Key highlights & actionable takeaways
- First nationally, score 74 (Strong) — Houston suburb, Brazoria County, population 126,000.
- Infant center care: $12,712 a year, 11.3% of household income; lowest cost-burden of any city in the index, half the national 21.9%.
- The math: $112,470 median income meets moderate Brazoria prices inside Texas's national-leading 7.9% supply gap.
Actionable takeaways
- Test the replicability question. Pearland's #1 status clusters with Frisco, McKinney, and Plano — affluent suburbs of large Texas metros. Reporters should ask whether this is a Houston-288-corridor pattern, a national affluent-suburb pattern, or something idiosyncratic to Brazoria's pricing band.
- Watch Brazoria County supply pace against the 288 build-out. Master-planned housing along Highway 288 keeps adding rooftops faster than infant-room capacity; the 56-per-100 slot ratio could erode quickly if center openings lag the next wave of move-ins.
- Pressure-test the workforce floor. The same $13.70/hour median wage that holds Pearland's affordability score up will eventually limit how many infant rooms can stay open — local follow-ups should track turnover and waitlists at the largest Pearland chains.
Affordability — 98/100
Center-based infant care in Pearland averages $12,712 a year, roughly $1,059 a month.

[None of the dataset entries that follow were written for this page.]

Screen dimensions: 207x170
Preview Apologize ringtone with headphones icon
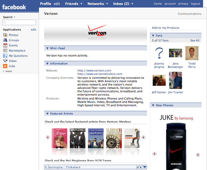[x=139, y=167]
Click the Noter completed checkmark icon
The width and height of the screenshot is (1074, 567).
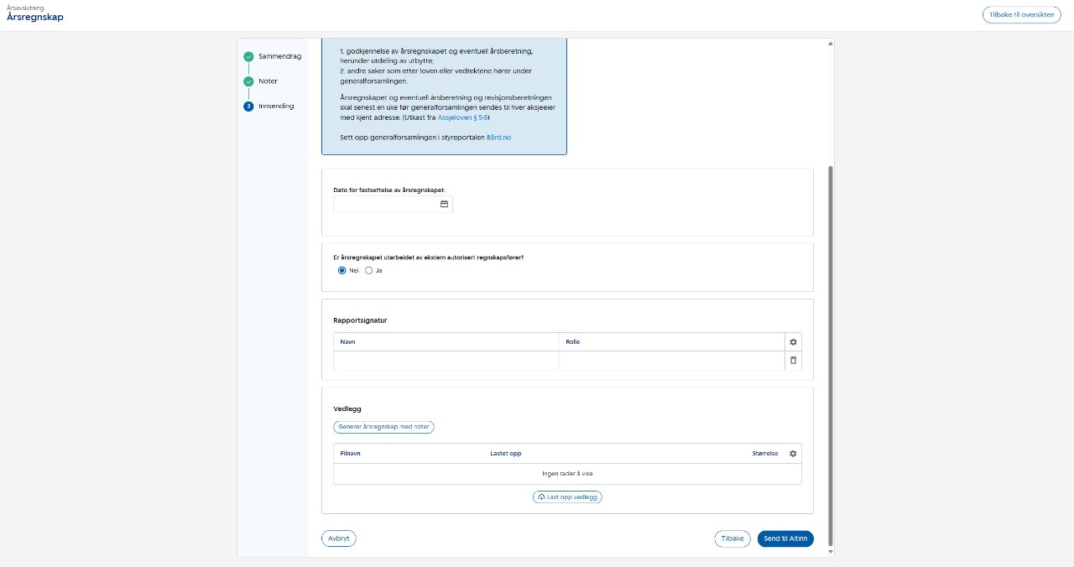pos(248,81)
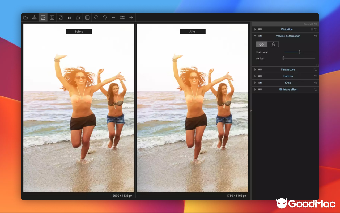Go to the next image arrow
Screen dimensions: 340x213
[131, 18]
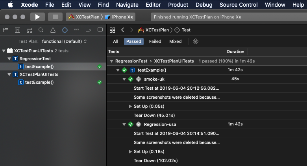
Task: Open the Project navigator folder icon
Action: [6, 30]
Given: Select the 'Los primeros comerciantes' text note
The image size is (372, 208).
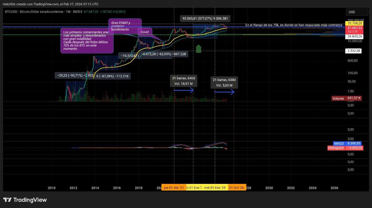Looking at the screenshot, I should 87,41.
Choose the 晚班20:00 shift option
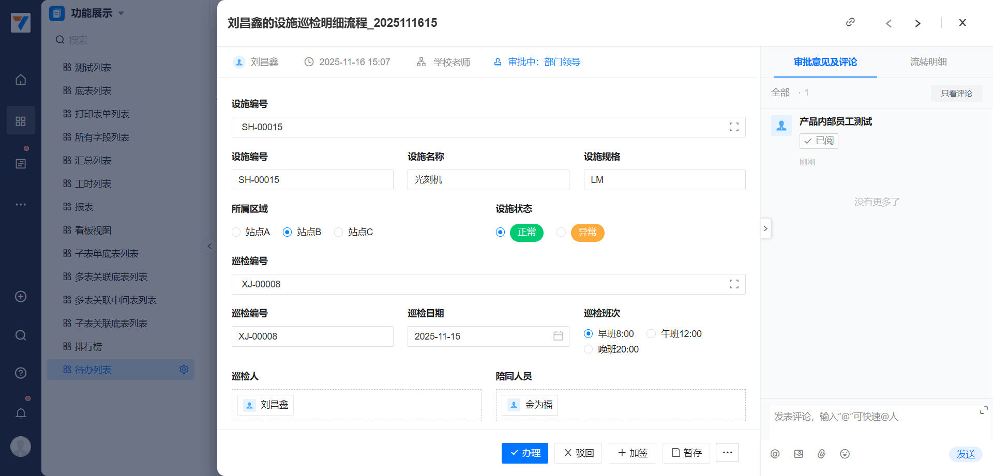 (x=588, y=349)
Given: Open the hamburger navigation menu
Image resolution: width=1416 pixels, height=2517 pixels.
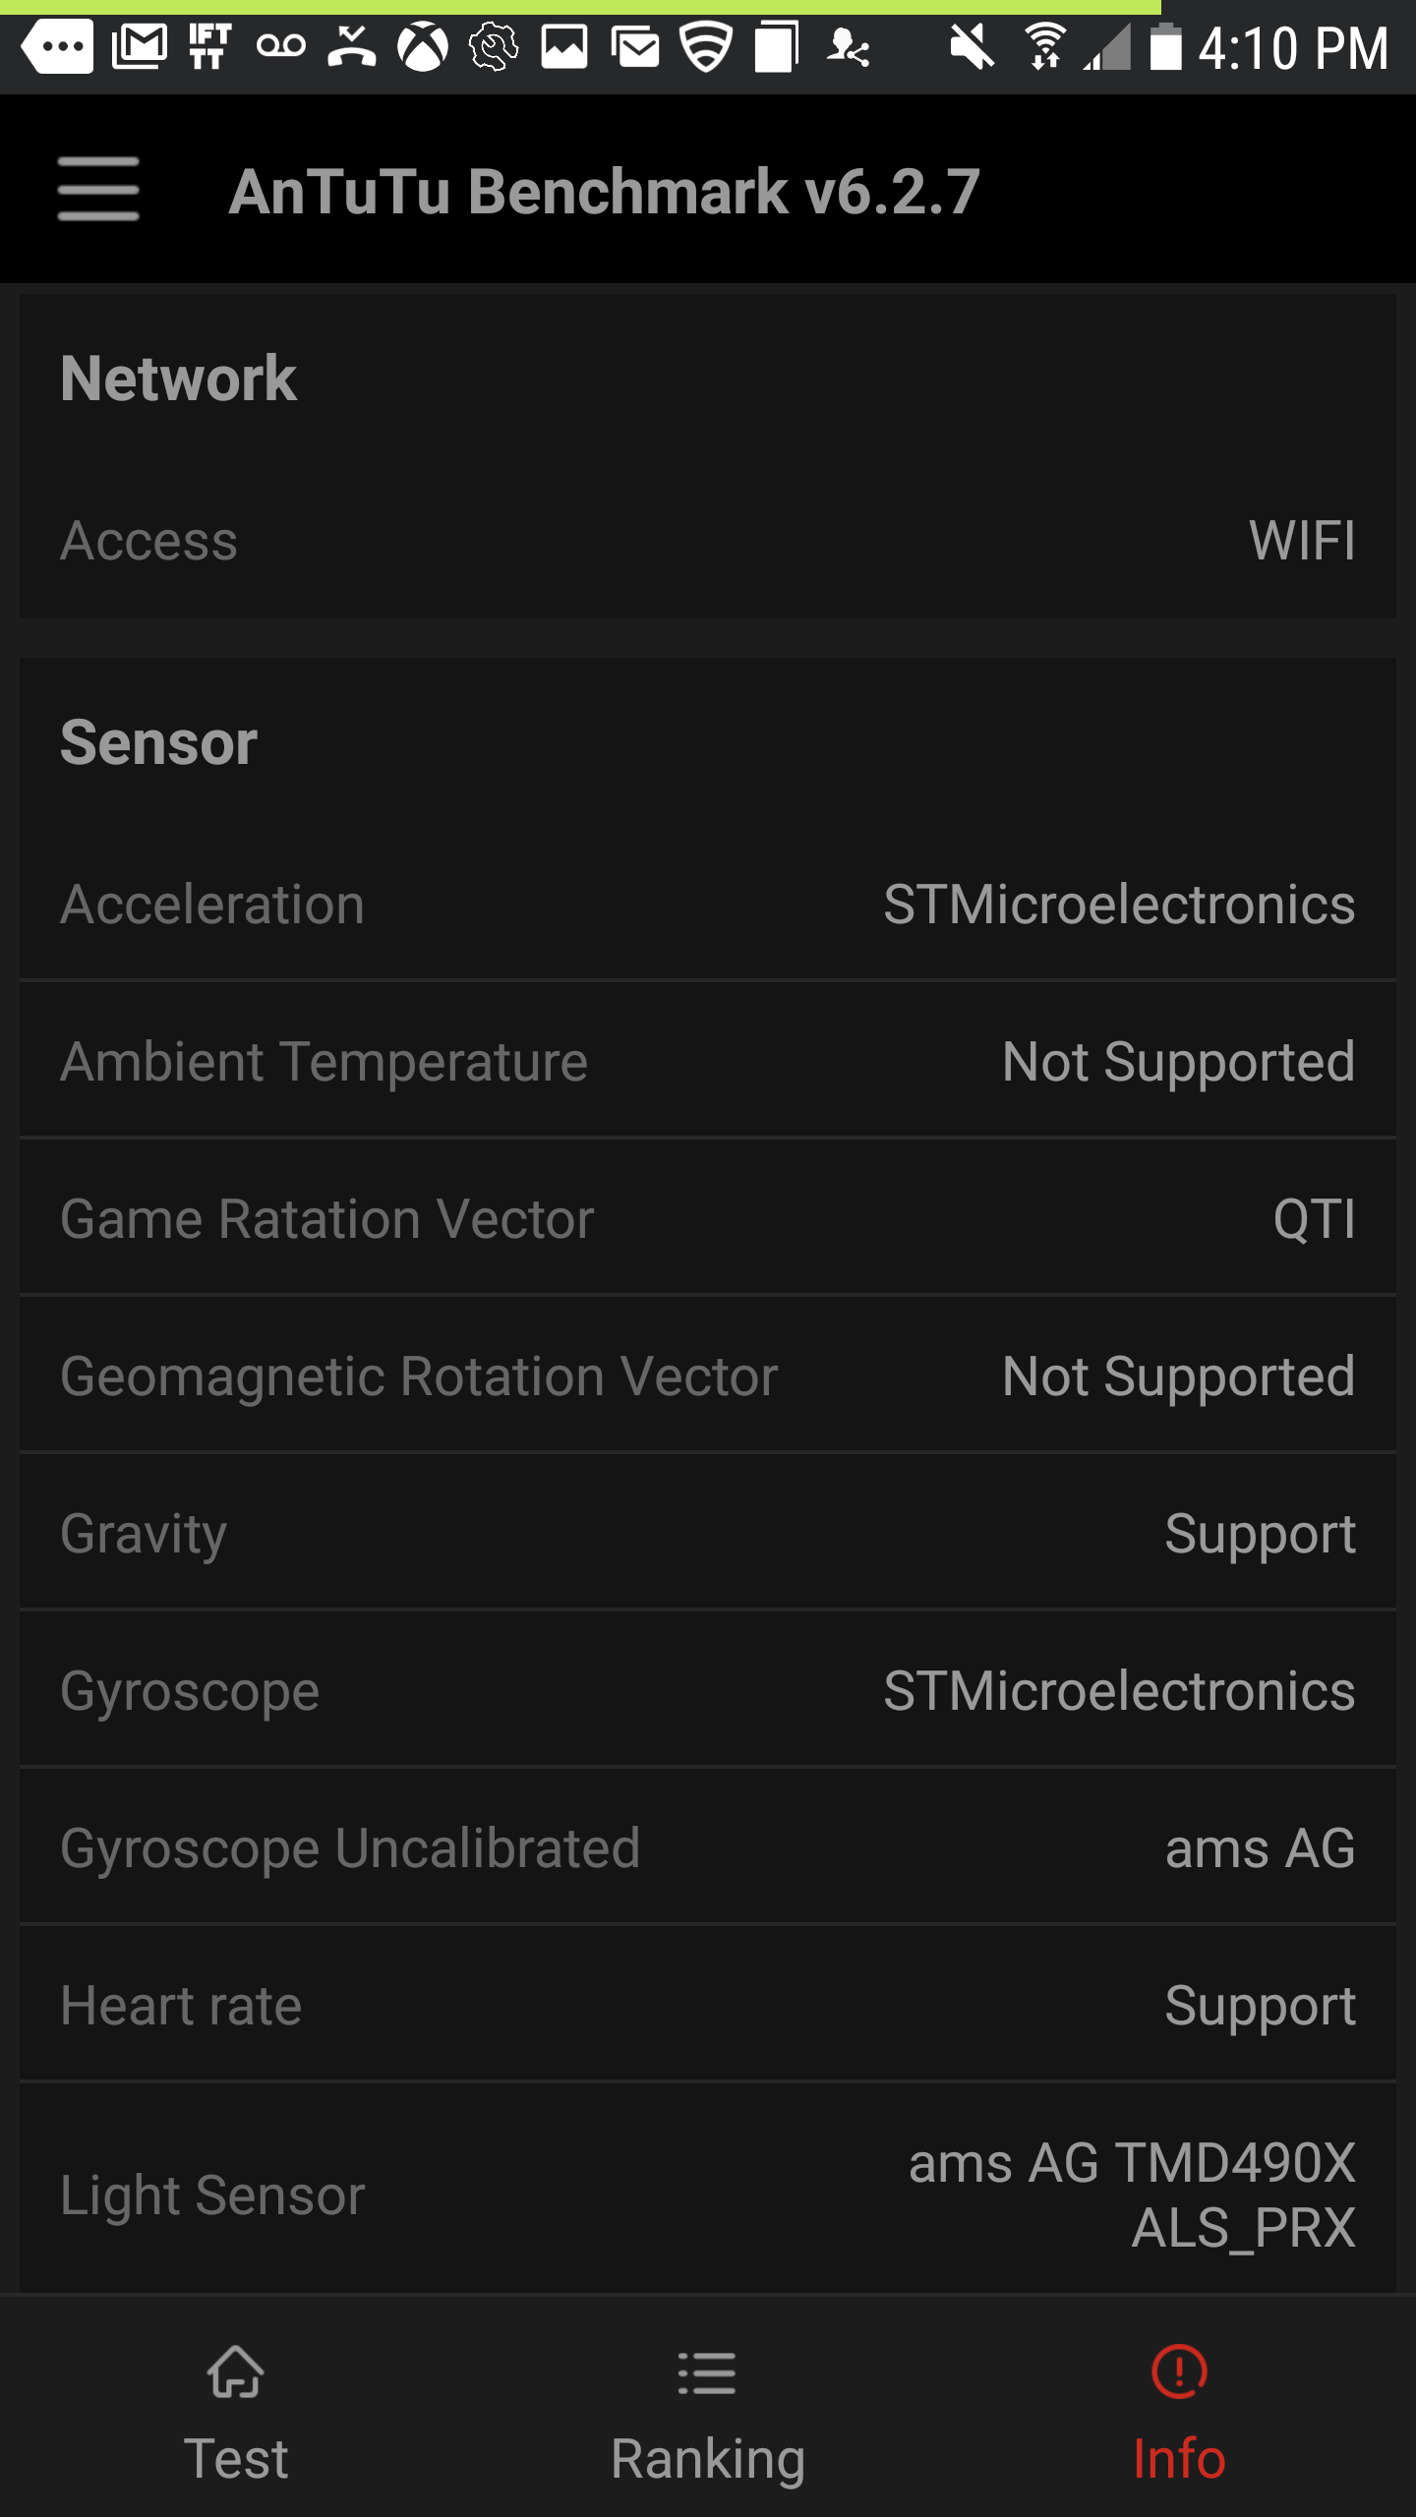Looking at the screenshot, I should pos(97,189).
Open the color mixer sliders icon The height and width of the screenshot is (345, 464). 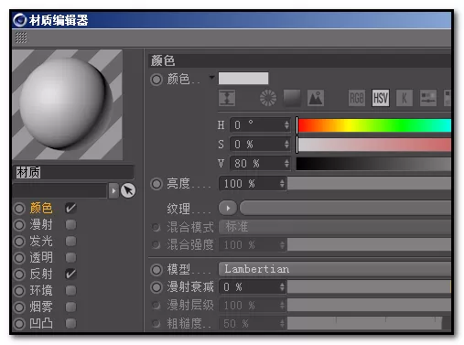tap(428, 98)
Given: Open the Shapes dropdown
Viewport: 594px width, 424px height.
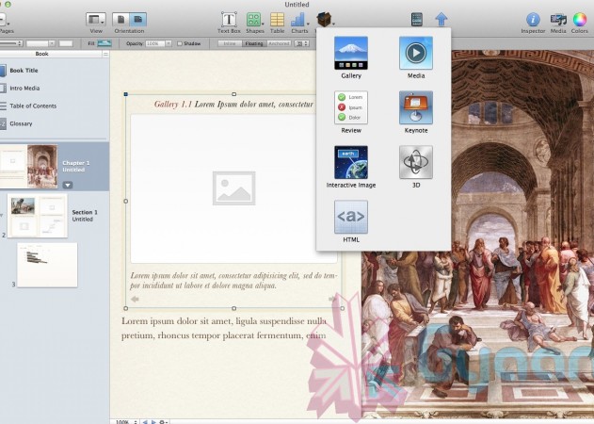Looking at the screenshot, I should point(255,19).
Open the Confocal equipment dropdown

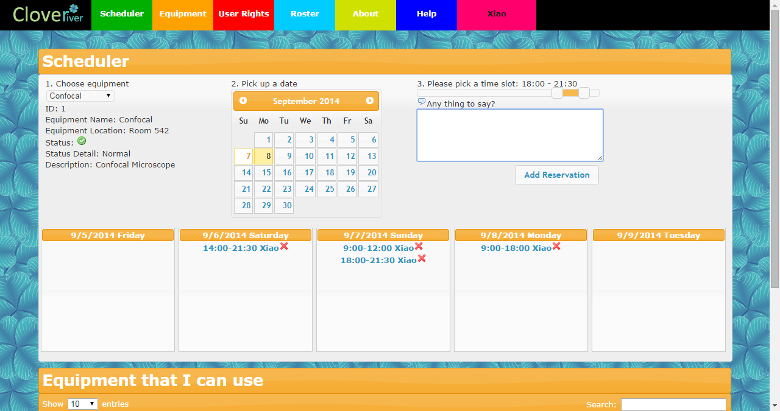(79, 96)
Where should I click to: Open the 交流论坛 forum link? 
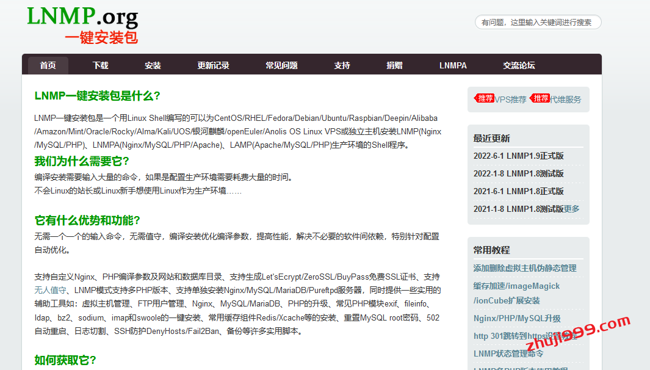[519, 65]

Brazoria County, which Pearland anchors, sits in the lower band of national infant-care prices. What separates Pearland from other low-price Texas counties is the income side of the equation: median household income here is $112,470, almost 43% higher than the national median. Stack the two together and infant care eats 11.3% of household income — about half the national 21.9% burden, and the lowest infant-cost-to-income ratio of any city in this index.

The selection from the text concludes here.